Cervical arthrodesis
What is cervical arthrodesis?
Lumbar arthrodesis is a surgery performed on the cervical spine to fuse two or more vertebrae and limit movement between them. This surgery is advised to treat severe spinal pathologies or conditions that compromise the stability of the spine such as deformities, fractures, degenerative diseases or other ailments that cause instability and pain.
The cervical spine is located between the base of the skull and the thoracic spine and is composed of 7 vertebrae: C1 (), C2()… to C7. Its size is smaller than the other vertebrae and its main function, in addition to protecting the spinal cord, is to provide mobility and support to the skull.
What does cervical arthrodesis consist of?
Cervical arthrodesis consists of permanently fusing two or more vertebrae in the cervical area, stabilising them and ensuring that there is no movement between them. This is achieved by placing screws, boxes and/or plates (usually made of titanium alloys) that stabilise the spine and allow the vertebrae to fuse. Bone grafting (from the patient’s own, donor or synthetic bone) is also often used to reinforce and optimise fusion.
Cervical arthrodesis can be performed using different techniques and approaches, depending on the location of the vertebrae to be treated, the number and severity of the lesion/pathology.
The most common techniques for cervical arthrodesis are two:
- Anterior cervical arthrodesis: this technique involves a minimally invasive approach. During surgery, a 4-5 cm incision is made in the anterior lateral part of the neck, the damaged disc is removed and the spinal cord is decompressed in case of disc herniation or spinal cord compromise. If necessary, the space freed would be filled with bone graft and a screwed plate would be placed to ensure fusion of the vertebral discs.
- Posterior cervical arthrodesis: This is a slightly more aggressive approach. With a longitudinal incision (4-5 cm) made in the back of the neck, the cervical spine is approached from the back and metal fixation material (usually titanium plates and screws) is implanted in the lateral fragments of the vertebrae, while the free spaces are filled with bone graft to consolidate the vertebral fusion.
In which cases/pathologies is it indicated?
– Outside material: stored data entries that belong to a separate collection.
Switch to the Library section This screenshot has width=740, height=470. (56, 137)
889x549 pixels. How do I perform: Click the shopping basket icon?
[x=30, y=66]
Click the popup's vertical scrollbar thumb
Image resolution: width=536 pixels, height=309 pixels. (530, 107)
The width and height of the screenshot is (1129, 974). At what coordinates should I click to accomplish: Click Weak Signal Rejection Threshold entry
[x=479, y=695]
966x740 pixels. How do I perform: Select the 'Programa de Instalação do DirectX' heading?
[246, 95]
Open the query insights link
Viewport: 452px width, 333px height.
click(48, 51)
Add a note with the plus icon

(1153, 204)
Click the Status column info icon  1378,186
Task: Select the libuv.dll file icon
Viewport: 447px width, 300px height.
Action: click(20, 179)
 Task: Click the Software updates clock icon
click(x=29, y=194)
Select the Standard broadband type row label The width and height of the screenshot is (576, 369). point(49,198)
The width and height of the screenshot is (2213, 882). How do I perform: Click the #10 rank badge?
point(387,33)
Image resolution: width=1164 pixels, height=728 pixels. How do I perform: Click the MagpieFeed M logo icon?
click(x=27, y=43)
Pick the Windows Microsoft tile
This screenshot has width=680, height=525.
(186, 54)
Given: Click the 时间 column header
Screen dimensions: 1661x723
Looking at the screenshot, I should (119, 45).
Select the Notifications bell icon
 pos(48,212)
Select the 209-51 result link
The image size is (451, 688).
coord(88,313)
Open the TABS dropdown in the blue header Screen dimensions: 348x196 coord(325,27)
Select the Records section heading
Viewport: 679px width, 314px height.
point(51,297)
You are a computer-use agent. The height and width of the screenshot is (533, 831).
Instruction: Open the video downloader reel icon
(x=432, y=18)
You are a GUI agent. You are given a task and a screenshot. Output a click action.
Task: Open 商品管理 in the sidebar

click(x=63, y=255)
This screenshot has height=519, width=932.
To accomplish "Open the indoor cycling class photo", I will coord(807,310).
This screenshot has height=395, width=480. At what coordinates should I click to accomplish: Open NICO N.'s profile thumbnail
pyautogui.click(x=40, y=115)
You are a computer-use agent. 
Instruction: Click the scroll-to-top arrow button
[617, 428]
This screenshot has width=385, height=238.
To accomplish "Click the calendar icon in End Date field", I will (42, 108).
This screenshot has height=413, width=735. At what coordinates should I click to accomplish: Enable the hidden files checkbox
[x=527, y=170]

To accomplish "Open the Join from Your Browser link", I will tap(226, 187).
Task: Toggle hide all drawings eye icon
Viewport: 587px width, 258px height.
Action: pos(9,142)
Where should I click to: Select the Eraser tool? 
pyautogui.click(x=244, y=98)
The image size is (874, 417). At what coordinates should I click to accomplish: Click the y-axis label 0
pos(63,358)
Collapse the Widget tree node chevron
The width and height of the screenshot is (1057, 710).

Your surgeon, an expert in cervical pathology, will assess the indication for this procedure on an individual basis according to the pathology, symptoms and characteristics of the patient. In general, cervical arthrodesis may be indicated in the following cases:
- Cervical canal stenosis is a narrowing of the spinal canal that can compress nerve roots and cause pain and weakness in the legs. If conservative treatment is not effective, cervical vertebral fusion may be considered to relieve symptoms.
- Cervical spondylolisthesis: Spondylolisthesis is the displacement of one vertebra over the adjacent one. If symptoms are severe or if the condition does not respond to conservative treatments, cervical arthrodesis may be an option to stabilise the spine and reduce pressure on the nerves.
- Spondylolysis: Spondylolysis is a fracture in a specific part of a vertebra. If adequate healing is not achieved or if there is instability in the spine due to this condition, cervical arthrodesis may be necessary to provide stability.
- Recurrent disc herniation: If a herniated disc recurs after conservative treatment or previous surgery, fusing the cervical vertebrae may be considered to stabilise the spine and relieve pain.
- Disc degeneration: Cervical arthrodesis may be recommended when there is significant wear and tear of the intervertebral discs, which can cause chronic pain and functional limitations.
- Vertebral fractures: due to trauma or cervical degenerative pathology.
- Vertebral tumours
How long does the surgery last?
Lumbar arthrodesis surgery is performed under general anaesthesia and can last between 2 and 4 hours, depending on the number of vertebrae to be fused and the complexity of the case.
What is the postoperative period like in hospital and at home?
After surgery, the patient must stay in hospital for an average of 3 to 5 days for pain control and recovery. The patient usually remains under observation in intensive care for the first 24 hours after surgery, after which he or she is transferred to the ward for post-operative rehabilitation with physiotherapists. In most cases, the patient will have to wear a cervical collar for a few days (or weeks, depending on the surgeon’s instructions) to help stabilise the spine and facilitate the fusion of the vertebrae.
What are the main risks?
The main risks associated with lumbar spinal fusion include infection, bleeding, nerve injury, chronic pain, pseudarthrosis (nonunion of the fused vertebrae), and anaesthesia-related complications.
What limitations will the patient have in the medium term?
After surgery, the patient may experience pain and stiffness in the cervical area for several weeks and should avoid intense physical activity and impact or lifting heavy objects.
The patient will have regular check-ups during the three postoperative months, during which radiological control will be carried out to check that the implants are correctly positioned and that the fusion is progressing.
It is important that the patient follows the recommendations of the surgeon and physiotherapist to ensure a successful recovery.